Entries taken from a collection:
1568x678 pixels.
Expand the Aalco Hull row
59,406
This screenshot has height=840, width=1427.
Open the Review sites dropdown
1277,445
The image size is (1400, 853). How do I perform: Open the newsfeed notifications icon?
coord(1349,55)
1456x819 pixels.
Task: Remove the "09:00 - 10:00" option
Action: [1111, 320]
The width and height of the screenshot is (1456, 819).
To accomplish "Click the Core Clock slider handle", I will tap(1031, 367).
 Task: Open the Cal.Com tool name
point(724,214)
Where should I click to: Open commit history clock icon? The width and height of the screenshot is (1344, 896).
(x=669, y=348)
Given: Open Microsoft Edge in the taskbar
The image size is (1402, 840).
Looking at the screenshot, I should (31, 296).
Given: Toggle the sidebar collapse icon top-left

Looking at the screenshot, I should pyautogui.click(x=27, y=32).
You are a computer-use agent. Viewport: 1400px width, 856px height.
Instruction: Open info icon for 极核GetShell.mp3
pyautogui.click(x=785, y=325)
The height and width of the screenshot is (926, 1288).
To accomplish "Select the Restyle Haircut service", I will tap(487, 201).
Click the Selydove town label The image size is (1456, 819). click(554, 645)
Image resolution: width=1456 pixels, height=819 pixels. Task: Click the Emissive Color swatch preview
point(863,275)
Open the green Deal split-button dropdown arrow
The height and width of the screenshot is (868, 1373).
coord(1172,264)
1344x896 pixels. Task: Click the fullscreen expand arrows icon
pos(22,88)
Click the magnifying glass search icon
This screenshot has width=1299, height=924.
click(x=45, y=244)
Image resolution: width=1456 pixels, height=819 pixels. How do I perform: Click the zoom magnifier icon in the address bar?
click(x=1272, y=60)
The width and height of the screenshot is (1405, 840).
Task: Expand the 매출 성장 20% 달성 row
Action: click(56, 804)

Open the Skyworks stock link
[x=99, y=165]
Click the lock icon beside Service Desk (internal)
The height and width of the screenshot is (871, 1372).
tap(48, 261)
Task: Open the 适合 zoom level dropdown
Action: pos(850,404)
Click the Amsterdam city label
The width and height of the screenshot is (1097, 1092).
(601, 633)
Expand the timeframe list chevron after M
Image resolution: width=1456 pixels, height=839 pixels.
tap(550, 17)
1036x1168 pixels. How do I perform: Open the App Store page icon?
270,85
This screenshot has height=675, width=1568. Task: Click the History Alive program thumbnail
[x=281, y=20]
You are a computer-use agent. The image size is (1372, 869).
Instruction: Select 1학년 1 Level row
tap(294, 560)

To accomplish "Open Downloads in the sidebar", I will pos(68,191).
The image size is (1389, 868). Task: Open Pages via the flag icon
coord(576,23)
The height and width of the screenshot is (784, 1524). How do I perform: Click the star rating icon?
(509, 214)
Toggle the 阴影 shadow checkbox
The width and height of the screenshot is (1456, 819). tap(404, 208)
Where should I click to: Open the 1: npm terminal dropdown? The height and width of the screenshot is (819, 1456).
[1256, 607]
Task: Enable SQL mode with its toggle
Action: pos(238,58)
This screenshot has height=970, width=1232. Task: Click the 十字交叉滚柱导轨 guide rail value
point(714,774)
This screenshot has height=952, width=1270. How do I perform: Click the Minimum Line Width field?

**Your objective:**
Retype each entry without altering a single word.

**Your solution:**
1568x678 pixels.
Expand the Aalco Hull row
59,406
This screenshot has height=840, width=1427.
Open the Review sites dropdown
1277,445
The image size is (1400, 853). How do I perform: Open the newsfeed notifications icon?
coord(1349,55)
1456x819 pixels.
Task: Remove the "09:00 - 10:00" option
Action: [1111, 320]
The width and height of the screenshot is (1456, 819).
To accomplish "Click the Core Clock slider handle", I will tap(1031, 367).
 Task: Open the Cal.Com tool name
point(724,214)
Where should I click to: Open commit history clock icon? The width and height of the screenshot is (1344, 896).
(x=669, y=348)
Given: Open Microsoft Edge in the taskbar
The image size is (1402, 840).
Looking at the screenshot, I should (31, 296).
Given: Toggle the sidebar collapse icon top-left

Looking at the screenshot, I should pyautogui.click(x=27, y=32).
You are a computer-use agent. Viewport: 1400px width, 856px height.
Instruction: Open info icon for 极核GetShell.mp3
pyautogui.click(x=785, y=325)
The height and width of the screenshot is (926, 1288).
To accomplish "Select the Restyle Haircut service", I will tap(487, 201).
Click the Selydove town label The image size is (1456, 819). click(554, 645)
Image resolution: width=1456 pixels, height=819 pixels. Task: Click the Emissive Color swatch preview
point(863,275)
Open the green Deal split-button dropdown arrow
The height and width of the screenshot is (868, 1373).
coord(1172,264)
1344x896 pixels. Task: Click the fullscreen expand arrows icon
pos(22,88)
Click the magnifying glass search icon
This screenshot has width=1299, height=924.
click(x=45, y=244)
Image resolution: width=1456 pixels, height=819 pixels. How do I perform: Click the zoom magnifier icon in the address bar?
click(x=1272, y=60)
The width and height of the screenshot is (1405, 840).
Task: Expand the 매출 성장 20% 달성 row
Action: click(56, 804)

Open the Skyworks stock link
[x=99, y=165]
Click the lock icon beside Service Desk (internal)
The height and width of the screenshot is (871, 1372).
tap(48, 261)
Task: Open the 适合 zoom level dropdown
Action: pos(850,404)
Click the Amsterdam city label
The width and height of the screenshot is (1097, 1092).
(601, 633)
Expand the timeframe list chevron after M
Image resolution: width=1456 pixels, height=839 pixels.
tap(550, 17)
1036x1168 pixels. How do I perform: Open the App Store page icon?
270,85
This screenshot has height=675, width=1568. Task: Click the History Alive program thumbnail
[x=281, y=20]
You are a computer-use agent. The image size is (1372, 869).
Instruction: Select 1학년 1 Level row
tap(294, 560)

To accomplish "Open Downloads in the sidebar", I will pos(68,191).
The image size is (1389, 868). Task: Open Pages via the flag icon
coord(576,23)
The height and width of the screenshot is (784, 1524). How do I perform: Click the star rating icon?
(509, 214)
Toggle the 阴影 shadow checkbox
The width and height of the screenshot is (1456, 819). tap(404, 208)
Where should I click to: Open the 1: npm terminal dropdown? The height and width of the screenshot is (819, 1456).
[1256, 607]
Task: Enable SQL mode with its toggle
Action: pos(238,58)
This screenshot has height=970, width=1232. Task: Click the 十字交叉滚柱导轨 guide rail value
point(714,774)
This screenshot has height=952, width=1270. How do I perform: Click the Minimum Line Width field?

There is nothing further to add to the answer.